Résumé de la décision
Mme B A, ressortissante panaméenne, a saisi le juge des référés pour demander l'enjoindre au préfet de police de lui délivrer un récépissé de demande de carte de séjour ou une attestation de prolongation d'instruction, en raison de l'urgence de sa situation administrative. Le juge des référés a rejeté sa requête, considérant que la condition d'urgence n'était pas remplie, malgré la précarité de sa situation. La décision a été rendue le 18 mars 2024.
Arguments pertinents
1. Urgence non caractérisée : Le juge a souligné que, bien que Mme A ait mentionné la précarité de sa situation administrative, cela ne suffisait pas à établir une urgence justifiant une intervention immédiate. Il a précisé que "cette circonstance n'est pas de nature à caractériser une urgence telle qu'elle appellerait une réponse immédiate du juge des référés".

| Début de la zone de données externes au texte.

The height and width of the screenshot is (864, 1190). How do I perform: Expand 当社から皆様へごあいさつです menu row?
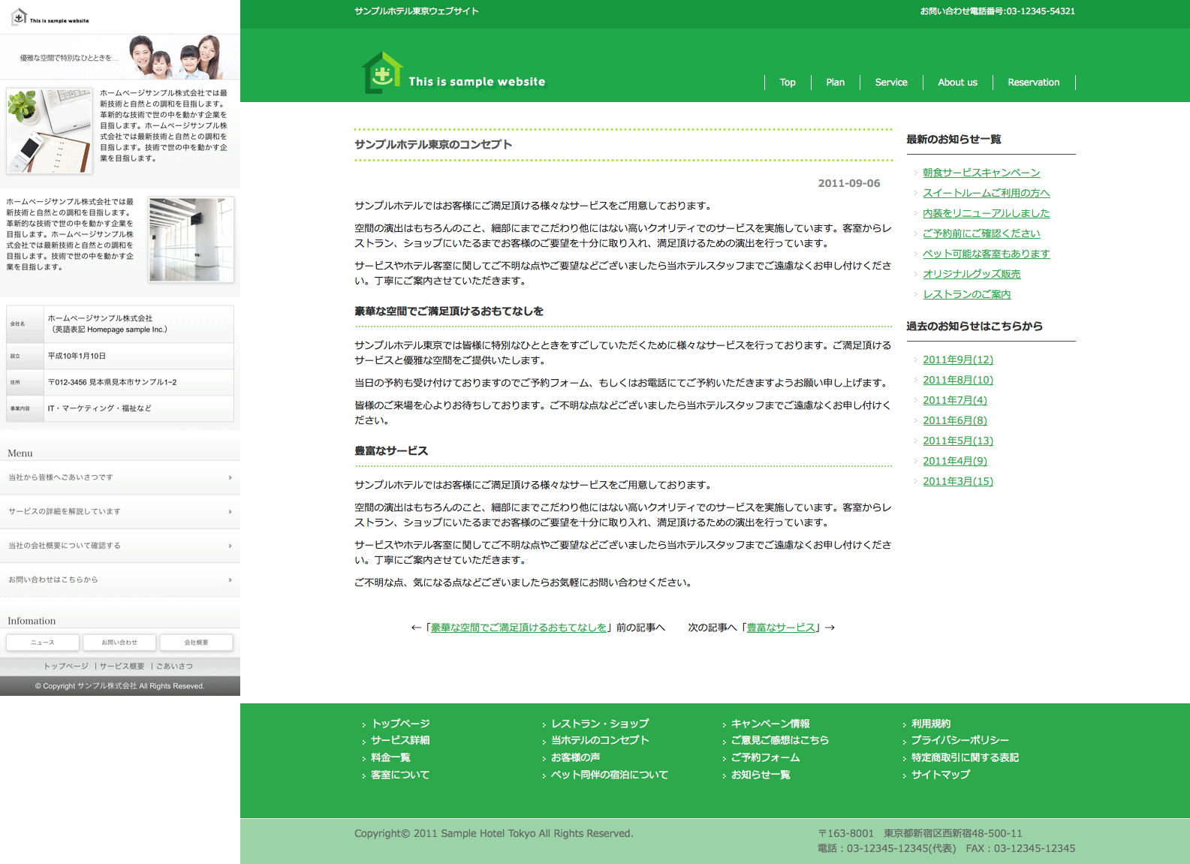click(x=120, y=477)
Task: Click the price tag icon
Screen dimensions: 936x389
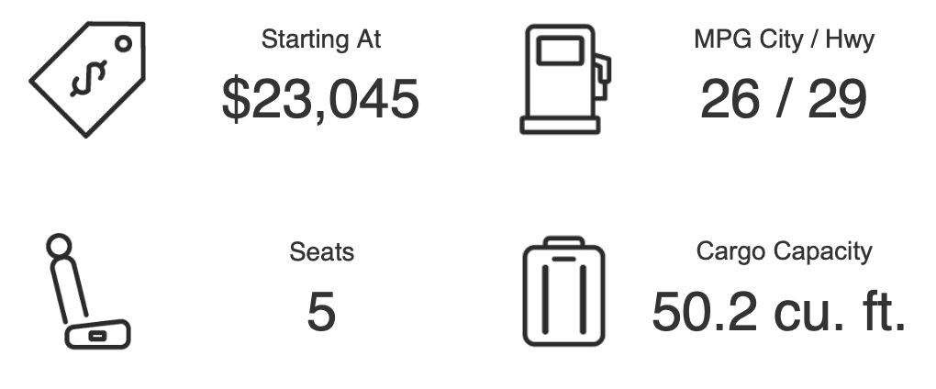Action: (x=87, y=79)
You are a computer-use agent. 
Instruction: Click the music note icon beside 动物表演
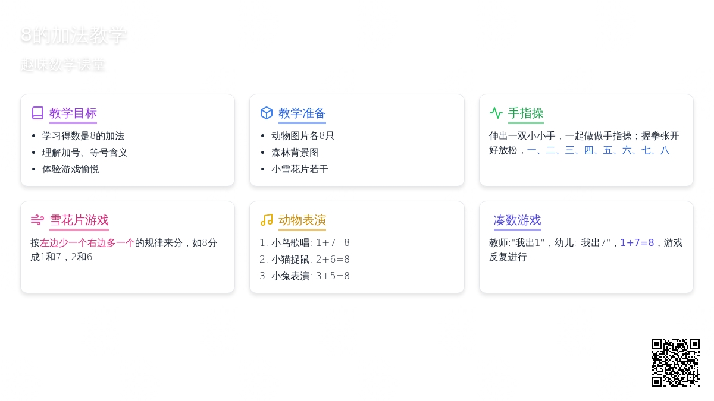(x=267, y=220)
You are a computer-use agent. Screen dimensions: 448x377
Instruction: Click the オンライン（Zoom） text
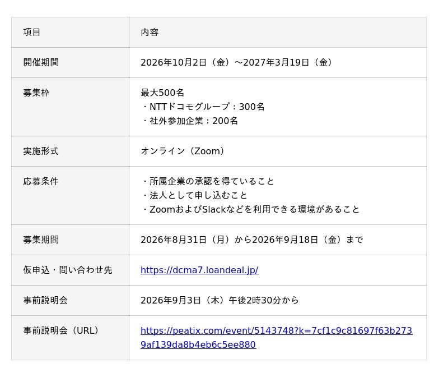[x=183, y=151]
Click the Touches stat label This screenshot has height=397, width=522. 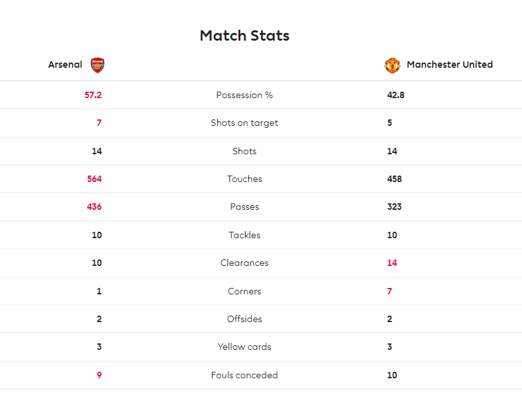pyautogui.click(x=244, y=179)
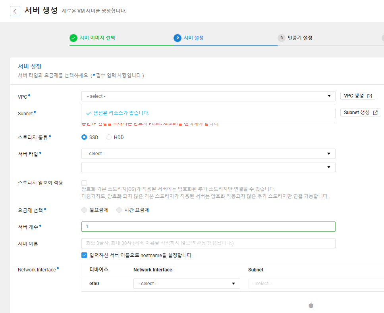Choose the 시간 요금제 pricing option
The width and height of the screenshot is (384, 313).
coord(119,210)
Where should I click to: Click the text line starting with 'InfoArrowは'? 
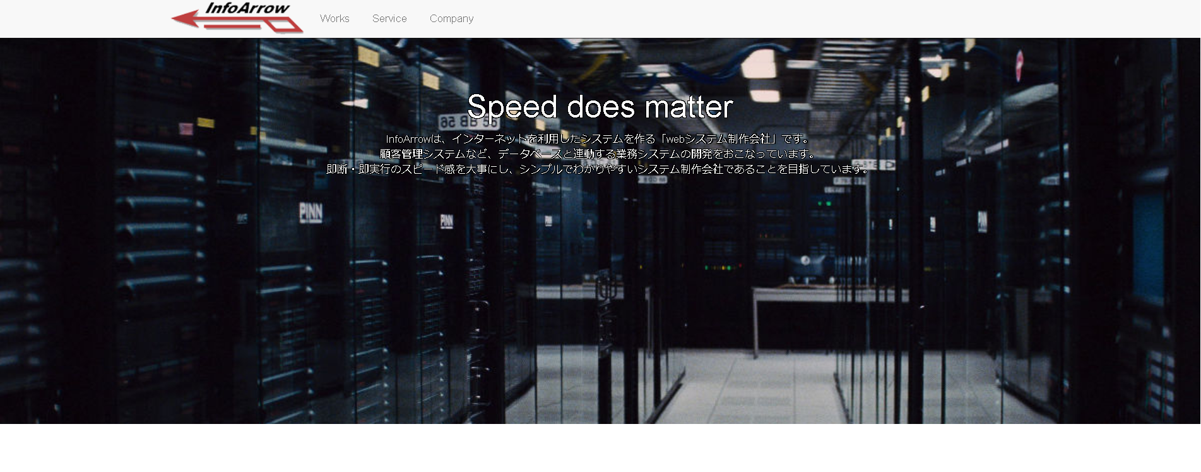click(598, 139)
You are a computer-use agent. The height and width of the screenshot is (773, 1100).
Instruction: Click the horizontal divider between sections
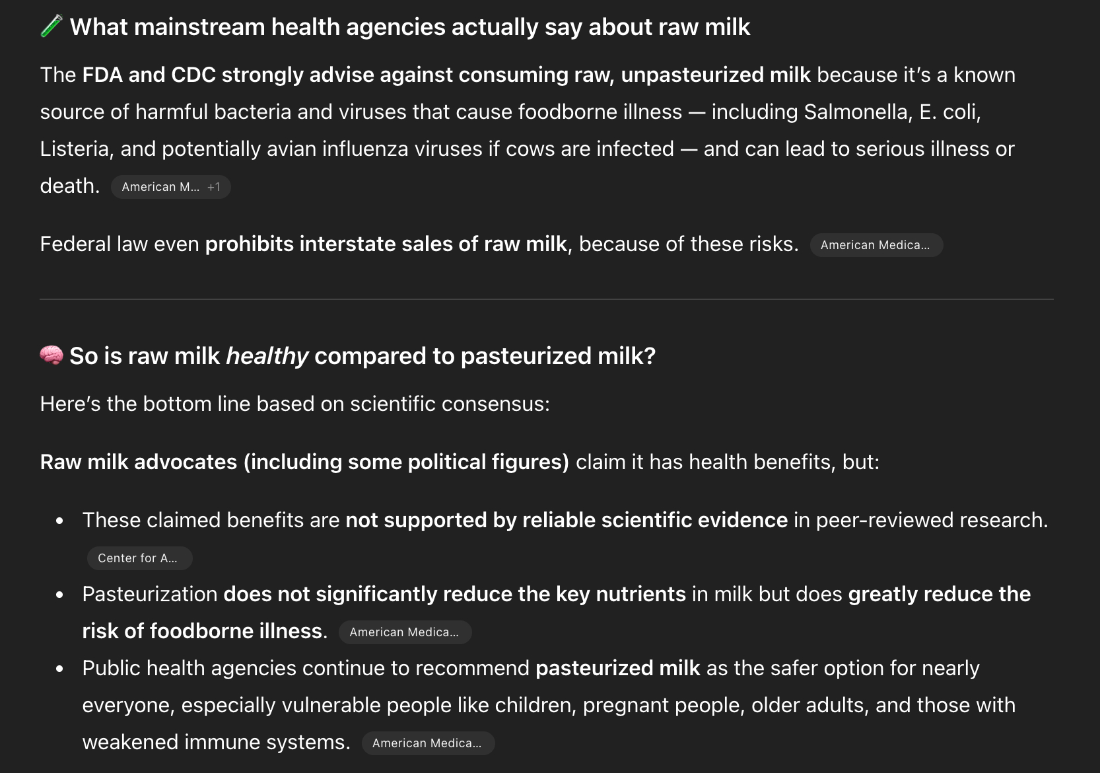[x=546, y=299]
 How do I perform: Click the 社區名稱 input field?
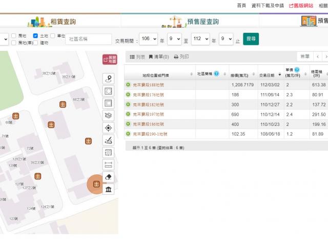(88, 39)
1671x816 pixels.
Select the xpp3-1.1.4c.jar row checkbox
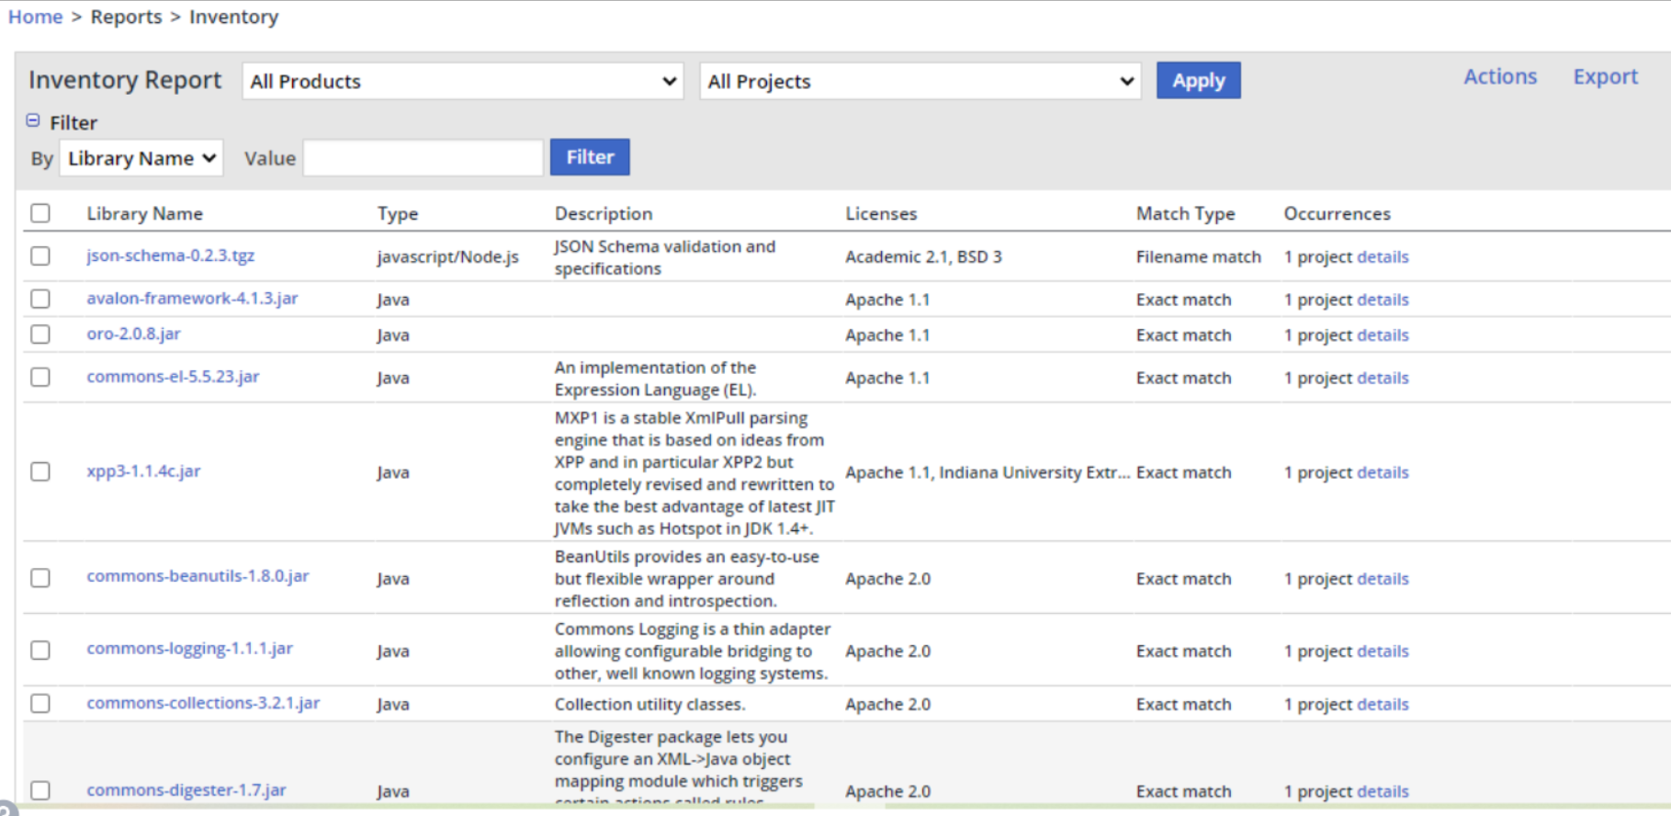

2. Conditions de la procédure : Le juge a rappelé que, selon l'article L. 521-2 du code de justice administrative, il appartient au requérant de justifier d'une situation d'urgence particulière. En l'espèce, Mme A n'a pas démontré que cette condition était remplie, ce qui a conduit au rejet de sa requête.
Interprétations et citations légales
1. Article L. 521-2 du code de justice administrative : Cet article stipule que le juge des référés peut ordonner des mesures nécessaires à la sauvegarde d'une liberté fondamentale lorsque l'urgence est justifiée. La décision a précisé que "le juge des référés se prononce dans un délai de quarante-huit heures", soulignant l'importance de la rapidité dans le traitement des demandes urgentes.
2. Article L. 522-3 du code de justice administrative : Cet article permet au juge de rejeter une requête sans instruction ni audience lorsque la condition d'urgence n'est pas remplie. Le juge a appliqué cet article pour justifier le rejet de la requête de Mme A, affirmant que "la condition d'urgence particulière exigée par les dispositions de l'article L. 521-2 du code de justice administrative n'est pas satisfaite".
En conclusion, la décision met en lumière l'importance de la démonstration de l'urgence dans les demandes de référé, en se basant sur des critères stricts établis par le code de justice administrative.